= Kamila Sidiqi =

Afghan entrepenuer and government official

Kamila Sidiqi is an Afghan entrepreneur, government official, and the subject of the New York Times bestselling book, The Dressmaker of Khair Khana.

==Background==
Sidiqi received her teaching certificate the same day the Taliban arrived in Kabul, rendering her unable to work. Without any means of supporting her family, the then 19-year-old turned to dressmaking. With the help of her sisters, she opened a tailoring school in their home to teach women to sew and provide employment after their training was completed. The venture went on to employ over 100 of Sidiqi's neighbours without attracting the Taliban's attention.

==Career==
In 2004, following the fall of the Taliban, Sidiqi set up Kaweyan Business Development Services to bring business, leadership, and entrepreneurial skills to women and men in remote rural communities and cities. In her role as CEO, Sidiqi travelled across a country where few women could venture without a male relative to escort them, and where aid workers often travel with armed guards or local police. Kaweyan BDS was Afghanistan's first business development training company. It trained 5,000 people (70 percent of them women) in business and leadership. Kaweyan Business Development Services later grew to include a dried fruit export business and a taxi cab service.

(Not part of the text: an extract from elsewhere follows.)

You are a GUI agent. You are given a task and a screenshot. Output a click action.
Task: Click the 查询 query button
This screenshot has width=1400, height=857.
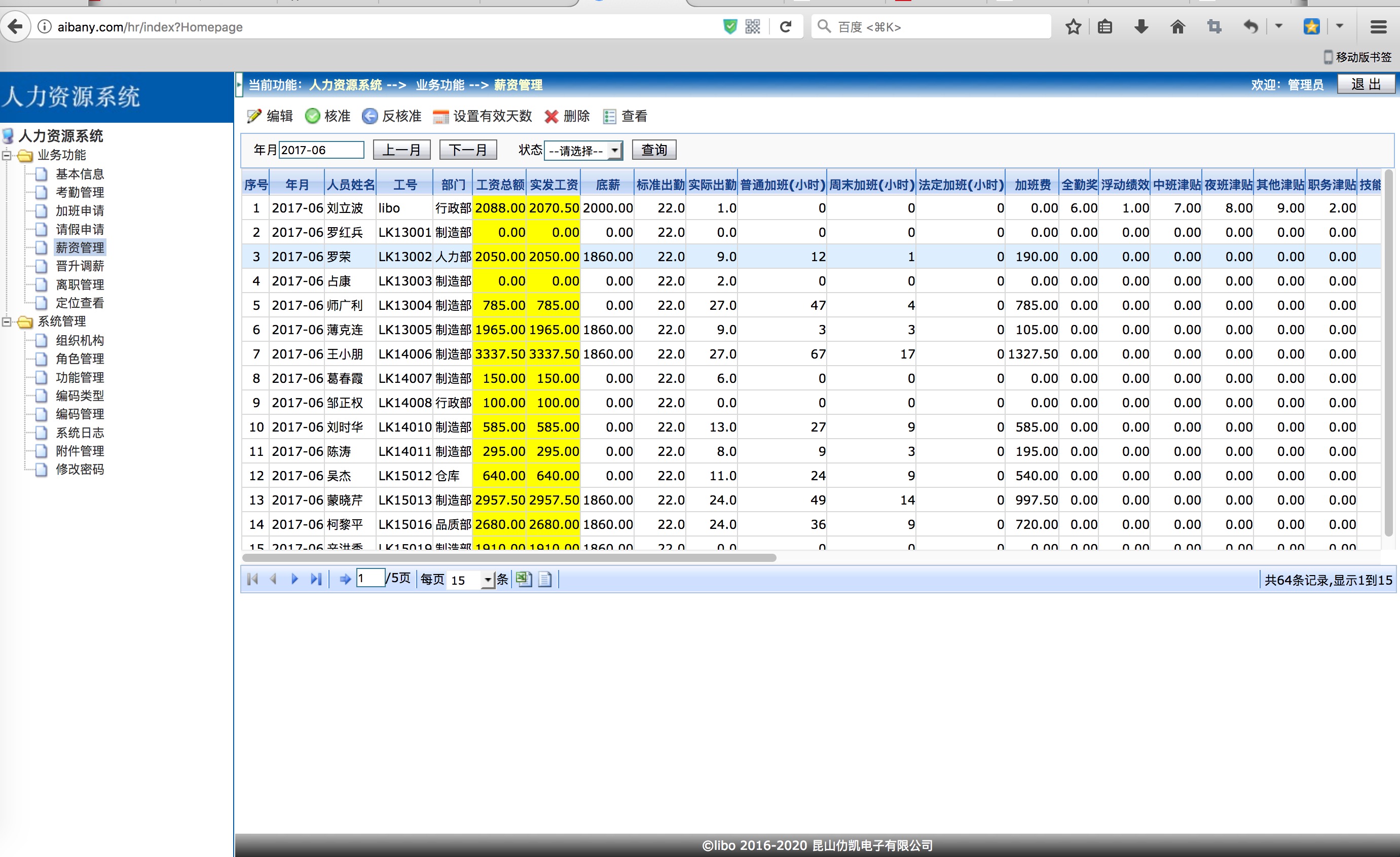point(653,150)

From 2014 to 2015 Sidiqi was on the board of NGO Hand in Hand Afghanistan (a part of the Hand in Hand International network), an NGO that helps the rural poor in Afghanistan to turn their skills and potential into jobs. She provided strategic direction to the organization, which has trained 22,000 micro-entrepreneurs (mostly women) who have gone on to create over 8,000 businesses.

Sidiqi is a founding member of Leading Entrepreneurs of Afghanistan Development (LEAD). Founded in 2013, the organization was renamed to Afghan Women Chamber of Commerce and Industry (AWCCI) in 2017. She is also a member of a number of other influential international women's associations, including the Steering Committee for the South Asia Women's Entrepreneurship Symposium (SAWES).

From October 2014 to May 2017, she was the Presidential Deputy Chief of Staff for Afghanistan President Ashraf Ghani. Since June 2017, she has served as the Deputy Minister for Trade Affairs.